• _Your goal_
Taking the line with "Aksepter alle cookies (1786, 1921)" as the first and the last line of the entries as the final one, copy that span exactly.

====================

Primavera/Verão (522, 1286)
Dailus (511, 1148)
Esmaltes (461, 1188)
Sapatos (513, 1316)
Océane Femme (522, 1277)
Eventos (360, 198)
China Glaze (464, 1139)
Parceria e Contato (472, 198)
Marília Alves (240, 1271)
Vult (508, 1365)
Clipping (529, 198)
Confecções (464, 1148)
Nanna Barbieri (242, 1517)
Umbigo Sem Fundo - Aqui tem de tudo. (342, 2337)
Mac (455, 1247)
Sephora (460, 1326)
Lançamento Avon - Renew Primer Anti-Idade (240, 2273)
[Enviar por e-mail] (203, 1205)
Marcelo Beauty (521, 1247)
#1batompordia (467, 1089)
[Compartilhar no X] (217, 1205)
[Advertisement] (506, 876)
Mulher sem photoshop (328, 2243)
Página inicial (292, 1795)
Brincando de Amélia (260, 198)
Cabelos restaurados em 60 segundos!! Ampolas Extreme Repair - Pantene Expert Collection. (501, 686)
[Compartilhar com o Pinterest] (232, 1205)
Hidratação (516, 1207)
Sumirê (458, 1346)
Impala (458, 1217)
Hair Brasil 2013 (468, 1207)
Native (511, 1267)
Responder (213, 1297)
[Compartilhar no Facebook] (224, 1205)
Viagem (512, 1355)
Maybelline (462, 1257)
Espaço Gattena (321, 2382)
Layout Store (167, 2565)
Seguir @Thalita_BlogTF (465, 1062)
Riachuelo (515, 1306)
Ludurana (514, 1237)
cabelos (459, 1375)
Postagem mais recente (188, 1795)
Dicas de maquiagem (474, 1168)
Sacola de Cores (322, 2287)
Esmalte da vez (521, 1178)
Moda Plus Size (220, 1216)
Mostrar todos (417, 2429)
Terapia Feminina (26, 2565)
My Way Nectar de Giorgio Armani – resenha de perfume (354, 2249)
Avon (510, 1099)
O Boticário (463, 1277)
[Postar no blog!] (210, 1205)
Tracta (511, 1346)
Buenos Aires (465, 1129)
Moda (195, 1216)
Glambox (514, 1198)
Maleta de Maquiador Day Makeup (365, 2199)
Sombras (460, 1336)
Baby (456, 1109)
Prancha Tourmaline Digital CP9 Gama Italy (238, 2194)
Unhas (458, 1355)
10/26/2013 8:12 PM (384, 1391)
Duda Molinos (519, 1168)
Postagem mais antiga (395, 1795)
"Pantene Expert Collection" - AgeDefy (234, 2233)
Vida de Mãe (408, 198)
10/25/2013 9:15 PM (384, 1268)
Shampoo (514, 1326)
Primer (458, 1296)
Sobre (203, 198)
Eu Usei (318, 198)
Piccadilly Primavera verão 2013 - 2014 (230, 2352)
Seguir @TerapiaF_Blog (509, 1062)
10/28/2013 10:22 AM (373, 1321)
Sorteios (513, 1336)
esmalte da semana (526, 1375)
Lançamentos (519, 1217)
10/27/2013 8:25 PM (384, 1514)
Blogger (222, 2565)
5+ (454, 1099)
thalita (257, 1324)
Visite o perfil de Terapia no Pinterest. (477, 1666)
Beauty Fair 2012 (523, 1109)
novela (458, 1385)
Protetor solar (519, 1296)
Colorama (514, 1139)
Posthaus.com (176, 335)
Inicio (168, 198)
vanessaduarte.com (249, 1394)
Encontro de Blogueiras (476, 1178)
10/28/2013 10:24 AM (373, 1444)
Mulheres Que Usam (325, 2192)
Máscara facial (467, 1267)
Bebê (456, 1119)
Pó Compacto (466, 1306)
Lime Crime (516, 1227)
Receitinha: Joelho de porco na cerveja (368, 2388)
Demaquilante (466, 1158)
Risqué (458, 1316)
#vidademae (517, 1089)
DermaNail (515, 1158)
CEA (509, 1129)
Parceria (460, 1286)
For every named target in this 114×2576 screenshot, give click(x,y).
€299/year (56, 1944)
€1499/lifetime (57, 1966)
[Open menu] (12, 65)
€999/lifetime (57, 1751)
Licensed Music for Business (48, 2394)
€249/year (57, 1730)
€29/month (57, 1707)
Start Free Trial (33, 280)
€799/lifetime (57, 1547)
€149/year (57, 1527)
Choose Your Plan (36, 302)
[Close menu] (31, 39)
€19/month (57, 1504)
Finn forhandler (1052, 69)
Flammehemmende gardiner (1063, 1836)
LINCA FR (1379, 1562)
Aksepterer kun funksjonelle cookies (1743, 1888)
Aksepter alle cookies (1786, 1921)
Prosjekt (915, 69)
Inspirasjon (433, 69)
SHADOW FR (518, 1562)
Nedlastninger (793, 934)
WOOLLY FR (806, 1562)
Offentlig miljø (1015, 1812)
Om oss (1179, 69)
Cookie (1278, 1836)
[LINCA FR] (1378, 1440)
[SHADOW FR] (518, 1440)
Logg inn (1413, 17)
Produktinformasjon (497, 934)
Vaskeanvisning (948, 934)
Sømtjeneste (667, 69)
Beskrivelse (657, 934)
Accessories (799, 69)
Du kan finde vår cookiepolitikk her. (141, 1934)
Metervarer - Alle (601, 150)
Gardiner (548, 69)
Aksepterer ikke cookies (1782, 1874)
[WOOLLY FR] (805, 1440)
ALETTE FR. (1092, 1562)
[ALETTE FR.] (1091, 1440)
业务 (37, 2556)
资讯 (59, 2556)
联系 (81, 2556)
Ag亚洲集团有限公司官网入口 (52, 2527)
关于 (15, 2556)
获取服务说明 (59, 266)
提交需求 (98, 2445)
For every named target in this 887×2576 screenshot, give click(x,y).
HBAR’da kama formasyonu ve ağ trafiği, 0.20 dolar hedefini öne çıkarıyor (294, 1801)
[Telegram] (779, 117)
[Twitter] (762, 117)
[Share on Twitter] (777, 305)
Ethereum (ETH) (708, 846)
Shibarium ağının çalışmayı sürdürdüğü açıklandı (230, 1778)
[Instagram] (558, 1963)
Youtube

====================

• _Result of this task_
Aksepter alle cookies (1786, 1921)
Prosjekt (915, 69)
Inspirasjon (433, 69)
SHADOW FR (518, 1562)
Nedlastninger (793, 934)
WOOLLY FR (806, 1562)
Offentlig miljø (1015, 1812)
Om oss (1179, 69)
Cookie (1278, 1836)
[LINCA FR] (1378, 1440)
[SHADOW FR] (518, 1440)
Logg inn (1413, 17)
Produktinformasjon (497, 934)
Vaskeanvisning (948, 934)
Sømtjeneste (667, 69)
Beskrivelse (657, 934)
Accessories (799, 69)
Du kan finde vår cookiepolitikk her. (141, 1934)
Metervarer - Alle (601, 150)
Gardiner (548, 69)
Aksepterer ikke cookies (1782, 1874)
[WOOLLY FR] (805, 1440)
ALETTE FR. (1092, 1562)
[ALETTE FR.] (1091, 1440)
业务 (37, 2556)
资讯 (59, 2556)
联系 (81, 2556)
Ag亚洲集团有限公司官网入口 (52, 2527)
关于 (15, 2556)
获取服务说明 (59, 266)
提交需求 (98, 2445)
For every named target in this 887×2576 screenshot, give click(x,y).
HBAR’da kama formasyonu ve ağ trafiği, 0.20 dolar hedefini öne çıkarıyor (294, 1801)
[Telegram] (779, 117)
[Twitter] (762, 117)
[Share on Twitter] (777, 305)
Ethereum (ETH) (708, 846)
Shibarium ağının çalışmayı sürdürdüğü açıklandı (230, 1778)
[Instagram] (558, 1963)
Youtube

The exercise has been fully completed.